Key Tips to Avoid Denial Code 140
Always verify patient details at registration
Use insurance cards for accurate data entry
Double-check member ID and prefixes
Confirm eligibility before claim submission
Maintain updated payer-specific guidelines
Use clearinghouse edits to catch errors early
Example Scenario
Situation:
A claim is denied because the patient cannot be identified.
Action Taken:
Contact payer and search using Name + DOB
Patient found, but no claim exists
Correct ID obtained
Eligibility confirmed active for DOS
Claim resubmitted with correct details
Result:
Claim processed successfully
Frequently Asked Questions (FAQs)
- What does Denial Code 140 mean?
It means the insurance payer cannot match the patient details submitted with their records. - Can a small spelling mistake cause this denial?
Yes.
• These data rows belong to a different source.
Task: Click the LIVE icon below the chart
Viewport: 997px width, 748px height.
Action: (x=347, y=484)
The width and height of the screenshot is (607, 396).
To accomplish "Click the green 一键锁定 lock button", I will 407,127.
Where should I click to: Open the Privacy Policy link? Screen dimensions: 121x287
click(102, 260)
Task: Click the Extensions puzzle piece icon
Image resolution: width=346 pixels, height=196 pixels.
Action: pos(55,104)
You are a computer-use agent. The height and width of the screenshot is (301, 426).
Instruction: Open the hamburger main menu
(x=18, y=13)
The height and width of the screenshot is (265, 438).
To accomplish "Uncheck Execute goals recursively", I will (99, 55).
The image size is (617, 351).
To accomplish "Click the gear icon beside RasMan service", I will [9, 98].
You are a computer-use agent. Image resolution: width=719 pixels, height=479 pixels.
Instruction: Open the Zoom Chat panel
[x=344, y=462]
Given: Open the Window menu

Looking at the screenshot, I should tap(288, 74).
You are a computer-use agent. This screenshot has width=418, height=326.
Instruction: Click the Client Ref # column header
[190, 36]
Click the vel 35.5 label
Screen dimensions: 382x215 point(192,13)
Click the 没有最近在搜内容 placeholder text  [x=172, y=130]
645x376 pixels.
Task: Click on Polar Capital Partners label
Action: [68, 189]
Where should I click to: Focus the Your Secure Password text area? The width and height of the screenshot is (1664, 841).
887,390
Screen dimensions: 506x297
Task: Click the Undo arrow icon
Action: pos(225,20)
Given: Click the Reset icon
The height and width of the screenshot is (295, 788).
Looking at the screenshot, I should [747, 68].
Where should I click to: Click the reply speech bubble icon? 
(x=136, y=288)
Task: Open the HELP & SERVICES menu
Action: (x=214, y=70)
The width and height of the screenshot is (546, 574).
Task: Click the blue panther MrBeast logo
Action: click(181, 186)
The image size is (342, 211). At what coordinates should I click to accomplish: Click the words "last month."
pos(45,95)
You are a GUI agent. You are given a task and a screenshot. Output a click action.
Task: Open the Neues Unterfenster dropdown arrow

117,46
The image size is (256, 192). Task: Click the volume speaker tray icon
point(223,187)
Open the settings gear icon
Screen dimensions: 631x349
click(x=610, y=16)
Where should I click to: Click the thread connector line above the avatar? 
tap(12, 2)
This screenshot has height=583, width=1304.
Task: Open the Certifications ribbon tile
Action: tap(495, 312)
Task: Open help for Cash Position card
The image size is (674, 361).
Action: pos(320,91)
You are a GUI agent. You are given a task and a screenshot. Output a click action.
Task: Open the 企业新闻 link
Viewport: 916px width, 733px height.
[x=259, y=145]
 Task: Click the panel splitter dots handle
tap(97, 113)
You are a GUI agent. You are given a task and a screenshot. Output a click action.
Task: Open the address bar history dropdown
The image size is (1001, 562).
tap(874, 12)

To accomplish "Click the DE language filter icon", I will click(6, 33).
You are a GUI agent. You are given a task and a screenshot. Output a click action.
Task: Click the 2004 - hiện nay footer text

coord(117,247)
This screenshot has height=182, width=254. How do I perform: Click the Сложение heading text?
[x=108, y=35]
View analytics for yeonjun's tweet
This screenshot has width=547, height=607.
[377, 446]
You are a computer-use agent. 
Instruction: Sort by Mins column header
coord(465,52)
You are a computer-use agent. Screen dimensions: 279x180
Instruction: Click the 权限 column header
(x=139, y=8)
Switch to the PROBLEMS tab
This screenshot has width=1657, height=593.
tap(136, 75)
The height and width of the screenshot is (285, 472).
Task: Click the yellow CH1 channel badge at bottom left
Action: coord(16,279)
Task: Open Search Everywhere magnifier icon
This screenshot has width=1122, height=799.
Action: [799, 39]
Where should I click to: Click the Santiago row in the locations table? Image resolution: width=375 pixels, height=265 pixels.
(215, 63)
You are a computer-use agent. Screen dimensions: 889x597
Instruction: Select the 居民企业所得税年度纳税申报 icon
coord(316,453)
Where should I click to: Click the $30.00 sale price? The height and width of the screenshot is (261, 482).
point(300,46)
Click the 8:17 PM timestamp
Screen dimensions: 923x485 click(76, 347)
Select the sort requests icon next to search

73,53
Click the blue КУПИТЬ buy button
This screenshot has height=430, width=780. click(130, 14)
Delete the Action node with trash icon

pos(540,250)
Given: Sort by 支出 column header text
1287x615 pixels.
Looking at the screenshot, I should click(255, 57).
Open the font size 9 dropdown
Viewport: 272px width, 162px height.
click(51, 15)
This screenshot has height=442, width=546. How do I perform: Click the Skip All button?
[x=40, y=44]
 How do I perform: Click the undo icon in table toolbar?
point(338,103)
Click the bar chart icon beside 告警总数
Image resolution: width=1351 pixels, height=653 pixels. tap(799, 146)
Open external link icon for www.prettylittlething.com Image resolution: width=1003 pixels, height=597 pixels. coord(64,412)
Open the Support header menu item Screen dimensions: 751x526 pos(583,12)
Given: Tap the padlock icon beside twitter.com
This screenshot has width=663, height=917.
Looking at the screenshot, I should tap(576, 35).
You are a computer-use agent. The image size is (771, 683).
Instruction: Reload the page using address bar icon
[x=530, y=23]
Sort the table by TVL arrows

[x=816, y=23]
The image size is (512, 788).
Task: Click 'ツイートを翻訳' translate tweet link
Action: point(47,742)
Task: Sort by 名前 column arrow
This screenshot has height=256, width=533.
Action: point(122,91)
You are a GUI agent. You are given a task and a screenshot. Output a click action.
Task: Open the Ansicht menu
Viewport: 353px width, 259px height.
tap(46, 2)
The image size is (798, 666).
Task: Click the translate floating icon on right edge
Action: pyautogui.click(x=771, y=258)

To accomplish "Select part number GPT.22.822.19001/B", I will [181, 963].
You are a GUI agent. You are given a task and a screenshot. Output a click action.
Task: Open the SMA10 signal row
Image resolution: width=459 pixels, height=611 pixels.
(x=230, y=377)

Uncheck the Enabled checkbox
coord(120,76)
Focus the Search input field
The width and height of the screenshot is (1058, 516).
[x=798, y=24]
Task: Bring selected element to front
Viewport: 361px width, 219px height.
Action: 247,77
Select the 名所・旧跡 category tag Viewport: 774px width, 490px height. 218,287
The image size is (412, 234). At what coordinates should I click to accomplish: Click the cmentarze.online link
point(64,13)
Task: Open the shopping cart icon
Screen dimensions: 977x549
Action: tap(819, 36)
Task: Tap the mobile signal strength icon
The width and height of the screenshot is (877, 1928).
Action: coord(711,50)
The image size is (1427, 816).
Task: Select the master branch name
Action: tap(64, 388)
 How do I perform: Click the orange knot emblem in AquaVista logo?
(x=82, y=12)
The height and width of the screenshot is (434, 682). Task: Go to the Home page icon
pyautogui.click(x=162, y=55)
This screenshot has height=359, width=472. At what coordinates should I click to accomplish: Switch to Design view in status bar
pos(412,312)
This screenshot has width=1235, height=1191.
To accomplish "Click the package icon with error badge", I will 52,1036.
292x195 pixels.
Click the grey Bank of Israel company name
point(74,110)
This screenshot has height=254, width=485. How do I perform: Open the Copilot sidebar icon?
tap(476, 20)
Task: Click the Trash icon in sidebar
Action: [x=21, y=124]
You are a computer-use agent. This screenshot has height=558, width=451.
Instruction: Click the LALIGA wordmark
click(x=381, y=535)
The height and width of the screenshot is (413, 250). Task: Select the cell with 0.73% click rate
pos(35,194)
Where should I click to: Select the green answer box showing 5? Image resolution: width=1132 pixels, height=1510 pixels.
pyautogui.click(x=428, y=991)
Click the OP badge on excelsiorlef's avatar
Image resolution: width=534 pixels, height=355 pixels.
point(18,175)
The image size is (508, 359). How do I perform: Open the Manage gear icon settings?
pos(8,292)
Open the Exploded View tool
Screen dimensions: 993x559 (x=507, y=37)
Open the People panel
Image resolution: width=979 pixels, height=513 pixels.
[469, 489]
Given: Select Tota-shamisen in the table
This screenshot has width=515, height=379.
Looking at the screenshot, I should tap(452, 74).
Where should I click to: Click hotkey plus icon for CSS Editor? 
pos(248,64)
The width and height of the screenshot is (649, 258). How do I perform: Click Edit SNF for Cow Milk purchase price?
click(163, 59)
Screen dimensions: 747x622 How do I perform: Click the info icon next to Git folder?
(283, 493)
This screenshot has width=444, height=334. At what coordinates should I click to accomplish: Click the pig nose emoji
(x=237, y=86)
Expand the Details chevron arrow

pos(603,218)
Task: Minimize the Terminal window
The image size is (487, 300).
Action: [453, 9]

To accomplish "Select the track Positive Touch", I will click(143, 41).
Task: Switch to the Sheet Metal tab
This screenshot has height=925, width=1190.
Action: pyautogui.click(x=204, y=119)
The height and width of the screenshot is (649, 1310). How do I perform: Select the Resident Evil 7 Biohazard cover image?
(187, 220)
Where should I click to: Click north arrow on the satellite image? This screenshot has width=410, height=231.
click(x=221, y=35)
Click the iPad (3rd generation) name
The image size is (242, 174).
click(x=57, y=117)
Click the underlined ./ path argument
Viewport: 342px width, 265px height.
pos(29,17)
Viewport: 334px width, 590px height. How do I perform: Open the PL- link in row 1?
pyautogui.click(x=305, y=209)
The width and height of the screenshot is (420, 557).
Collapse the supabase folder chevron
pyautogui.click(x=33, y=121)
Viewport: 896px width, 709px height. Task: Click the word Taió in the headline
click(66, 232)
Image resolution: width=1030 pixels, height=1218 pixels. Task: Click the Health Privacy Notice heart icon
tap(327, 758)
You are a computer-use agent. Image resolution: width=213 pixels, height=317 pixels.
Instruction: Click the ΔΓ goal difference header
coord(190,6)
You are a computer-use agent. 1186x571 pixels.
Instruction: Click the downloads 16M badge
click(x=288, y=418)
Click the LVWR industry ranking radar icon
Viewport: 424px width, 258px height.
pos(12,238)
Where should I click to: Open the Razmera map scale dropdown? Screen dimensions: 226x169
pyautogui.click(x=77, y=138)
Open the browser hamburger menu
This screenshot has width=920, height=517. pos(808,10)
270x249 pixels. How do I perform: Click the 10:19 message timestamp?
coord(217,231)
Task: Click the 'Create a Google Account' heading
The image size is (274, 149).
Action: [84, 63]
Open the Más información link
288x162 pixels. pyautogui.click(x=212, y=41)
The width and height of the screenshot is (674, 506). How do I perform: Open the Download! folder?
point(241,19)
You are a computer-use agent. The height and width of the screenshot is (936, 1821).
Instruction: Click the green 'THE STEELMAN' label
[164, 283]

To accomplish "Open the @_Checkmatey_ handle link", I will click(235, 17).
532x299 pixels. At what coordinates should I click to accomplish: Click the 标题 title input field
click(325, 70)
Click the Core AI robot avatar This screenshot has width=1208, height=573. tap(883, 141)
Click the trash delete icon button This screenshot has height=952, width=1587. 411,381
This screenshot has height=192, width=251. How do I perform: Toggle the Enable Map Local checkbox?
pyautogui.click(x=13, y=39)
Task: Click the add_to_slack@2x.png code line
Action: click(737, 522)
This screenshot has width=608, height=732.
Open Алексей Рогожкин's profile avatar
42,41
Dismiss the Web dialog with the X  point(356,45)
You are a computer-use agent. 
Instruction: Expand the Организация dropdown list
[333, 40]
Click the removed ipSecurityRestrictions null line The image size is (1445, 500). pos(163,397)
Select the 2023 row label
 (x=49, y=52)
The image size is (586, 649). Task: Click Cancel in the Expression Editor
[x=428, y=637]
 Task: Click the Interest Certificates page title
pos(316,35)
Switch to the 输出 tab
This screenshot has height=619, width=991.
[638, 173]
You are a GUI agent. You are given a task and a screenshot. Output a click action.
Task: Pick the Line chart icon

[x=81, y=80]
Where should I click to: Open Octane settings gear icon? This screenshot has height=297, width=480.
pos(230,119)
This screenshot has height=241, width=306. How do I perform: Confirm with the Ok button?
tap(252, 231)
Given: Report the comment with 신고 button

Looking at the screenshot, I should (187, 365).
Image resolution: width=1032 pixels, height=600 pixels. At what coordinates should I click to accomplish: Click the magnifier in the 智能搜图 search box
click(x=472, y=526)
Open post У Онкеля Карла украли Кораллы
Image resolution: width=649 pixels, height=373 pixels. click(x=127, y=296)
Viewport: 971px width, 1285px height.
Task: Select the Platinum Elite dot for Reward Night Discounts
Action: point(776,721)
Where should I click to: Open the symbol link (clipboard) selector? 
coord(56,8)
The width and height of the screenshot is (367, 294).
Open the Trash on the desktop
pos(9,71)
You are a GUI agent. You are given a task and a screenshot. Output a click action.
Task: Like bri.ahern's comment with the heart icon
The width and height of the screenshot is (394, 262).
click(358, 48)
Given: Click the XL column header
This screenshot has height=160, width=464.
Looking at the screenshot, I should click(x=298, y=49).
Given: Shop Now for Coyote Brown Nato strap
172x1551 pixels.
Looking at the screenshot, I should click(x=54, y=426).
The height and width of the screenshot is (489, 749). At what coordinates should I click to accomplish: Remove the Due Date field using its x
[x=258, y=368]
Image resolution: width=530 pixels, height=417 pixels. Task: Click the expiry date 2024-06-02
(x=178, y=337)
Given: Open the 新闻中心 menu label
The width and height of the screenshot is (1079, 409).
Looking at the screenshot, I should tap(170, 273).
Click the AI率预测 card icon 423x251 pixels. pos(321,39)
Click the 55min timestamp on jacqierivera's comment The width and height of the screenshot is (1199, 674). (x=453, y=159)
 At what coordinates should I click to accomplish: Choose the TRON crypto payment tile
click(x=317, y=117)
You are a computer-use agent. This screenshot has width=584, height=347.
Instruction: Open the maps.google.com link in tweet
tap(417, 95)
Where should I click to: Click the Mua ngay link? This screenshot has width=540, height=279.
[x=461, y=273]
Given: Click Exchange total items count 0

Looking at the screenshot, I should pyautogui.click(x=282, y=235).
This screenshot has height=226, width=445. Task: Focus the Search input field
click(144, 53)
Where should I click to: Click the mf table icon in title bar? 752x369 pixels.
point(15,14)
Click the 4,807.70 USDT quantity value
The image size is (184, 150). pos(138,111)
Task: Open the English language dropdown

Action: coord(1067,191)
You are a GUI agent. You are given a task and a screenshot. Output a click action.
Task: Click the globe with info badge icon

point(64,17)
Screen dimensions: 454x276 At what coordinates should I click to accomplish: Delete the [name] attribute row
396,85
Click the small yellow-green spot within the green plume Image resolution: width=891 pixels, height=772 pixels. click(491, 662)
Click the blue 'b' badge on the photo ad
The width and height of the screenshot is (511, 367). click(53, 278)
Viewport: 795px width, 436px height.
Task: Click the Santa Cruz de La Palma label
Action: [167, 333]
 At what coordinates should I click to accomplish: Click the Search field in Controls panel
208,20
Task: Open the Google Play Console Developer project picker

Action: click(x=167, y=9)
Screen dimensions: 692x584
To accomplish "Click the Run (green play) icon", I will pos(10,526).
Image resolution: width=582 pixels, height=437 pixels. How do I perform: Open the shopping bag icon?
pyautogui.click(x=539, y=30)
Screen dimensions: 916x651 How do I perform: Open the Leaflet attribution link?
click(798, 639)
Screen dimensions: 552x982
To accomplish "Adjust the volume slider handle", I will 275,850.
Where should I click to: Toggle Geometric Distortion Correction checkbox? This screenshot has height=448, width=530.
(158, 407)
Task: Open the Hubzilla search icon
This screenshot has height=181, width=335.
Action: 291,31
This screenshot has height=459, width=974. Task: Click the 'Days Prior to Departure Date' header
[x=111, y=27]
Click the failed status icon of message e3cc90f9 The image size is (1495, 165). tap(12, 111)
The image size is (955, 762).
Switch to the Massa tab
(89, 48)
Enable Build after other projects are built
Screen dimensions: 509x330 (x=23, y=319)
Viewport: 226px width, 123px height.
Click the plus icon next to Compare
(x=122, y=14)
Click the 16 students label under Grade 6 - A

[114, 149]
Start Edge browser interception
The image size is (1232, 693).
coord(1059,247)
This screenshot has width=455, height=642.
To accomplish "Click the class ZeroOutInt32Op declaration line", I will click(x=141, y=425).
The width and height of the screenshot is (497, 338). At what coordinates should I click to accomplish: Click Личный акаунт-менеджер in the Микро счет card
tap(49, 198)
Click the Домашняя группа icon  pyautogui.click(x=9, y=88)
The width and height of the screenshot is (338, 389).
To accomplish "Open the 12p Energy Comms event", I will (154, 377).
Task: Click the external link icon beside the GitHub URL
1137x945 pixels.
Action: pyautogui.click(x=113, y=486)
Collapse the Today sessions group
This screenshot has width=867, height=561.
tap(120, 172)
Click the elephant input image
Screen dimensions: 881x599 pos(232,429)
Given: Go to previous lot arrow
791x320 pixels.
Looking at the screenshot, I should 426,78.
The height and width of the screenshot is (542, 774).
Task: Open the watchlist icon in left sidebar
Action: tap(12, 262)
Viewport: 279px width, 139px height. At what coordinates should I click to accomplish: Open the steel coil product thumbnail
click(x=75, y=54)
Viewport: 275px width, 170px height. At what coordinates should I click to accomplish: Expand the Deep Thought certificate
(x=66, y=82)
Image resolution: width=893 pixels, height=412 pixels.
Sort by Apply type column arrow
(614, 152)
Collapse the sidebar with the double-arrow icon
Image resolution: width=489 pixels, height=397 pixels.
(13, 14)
Even minor errors in name or ID can lead to rejection. - What should I do if the patient is not found?
Request a call reference number and verify details again with the patient or provider. - Can I resubmit the claim?
Yes, if:
The policy is active for DOS
The claim is within TFL - Why is prefix important in BCBS claims?
The prefix identifies the plan and location. Missing it leads to automatic denial.
Conclusion:
Denial Code 140 may seem complex at first, but it is fundamentally a data mismatch issue. With a structured approach—verifying patient details, confirming eligibility, and correcting errors—you can resolve it effectively.
The key is attention to detail. Accurate data entry, proactive verification, and understanding payer-specific rules will significantly reduce such denials.
By following the steps and tips outlined in this guide, even beginners can confidently handle and prevent Denial Code 140, improving claim acceptance rates and overall revenue cycle efficiency.